Kapı açıldığında içeri giren damat değil, kaynatamdı. Yüzünde tuhaf bir gülümsemeyle bana doğru yaklaştı. Ellerim titremeye başladı. “Ne oluyor burada? Neden geldiniz?” diye sordum. Sesimdeki panik, odayı doldurmuştu. Kaynatamın yüzündeki gülümseme daha da genişledi. “Sakin ol, sadece konuşmaya geldim,” dedi. Ama o anda içimde bir ürperti hissettim.

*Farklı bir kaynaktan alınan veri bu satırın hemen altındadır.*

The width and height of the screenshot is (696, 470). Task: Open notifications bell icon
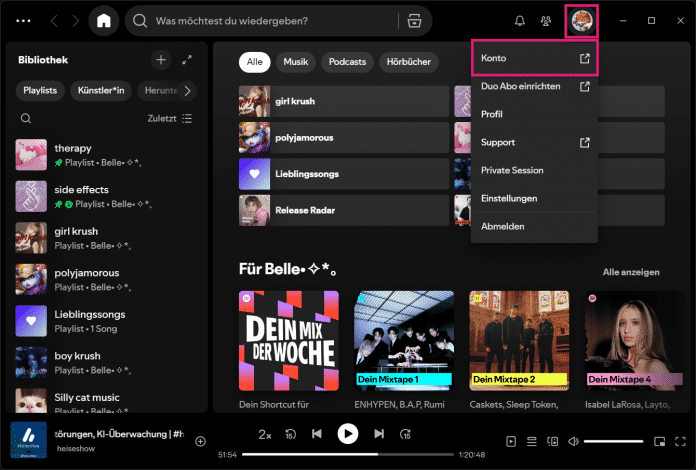tap(520, 21)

Geri çekilip yatağın köşesine oturdum, “Burada olmanız doğru değil. Lütfen odadan çıkın,” dedim. Ama beni dinlemedi. “Seninle bir sır paylaşmam gerek,” dedi ve ceketinin iç cebinden bir zarf çıkardı. Zarfı masanın üzerine koydu. “Bu zarfı açıp okumanı istiyorum,” dedi. Ardından kapıya doğru yöneldi. Giderken bir kez daha arkasını döndü ve ekledi: “Bu sır, evliliğinle ilgili tüm dengeleri değiştirebilir. Ama unutma, bunu saklamak ya da açığa çıkarmak tamamen senin elinde.”
Odaya derin bir sessizlik çöktü. Zarf masanın üzerinde duruyordu. Ne yapacağımı bilemiyordum. Kalbim yerinden çıkacakmış gibi çarpıyordu. Sonunda cesaretimi toplayıp zarfı açtım. İçinden birkaç fotoğraf ve bir mektup çıktı. Fotoğraflar damadımın başka bir kadınla olan görüntüleriydi. Fakat kadının yüzünde bir tür maske vardı ve kim olduğunu anlamak imkansızdı. Fotoğraflar arasında tarih ve saatler de yazıyordu. Hepsi düğünden birkaç hafta öncesine aitti.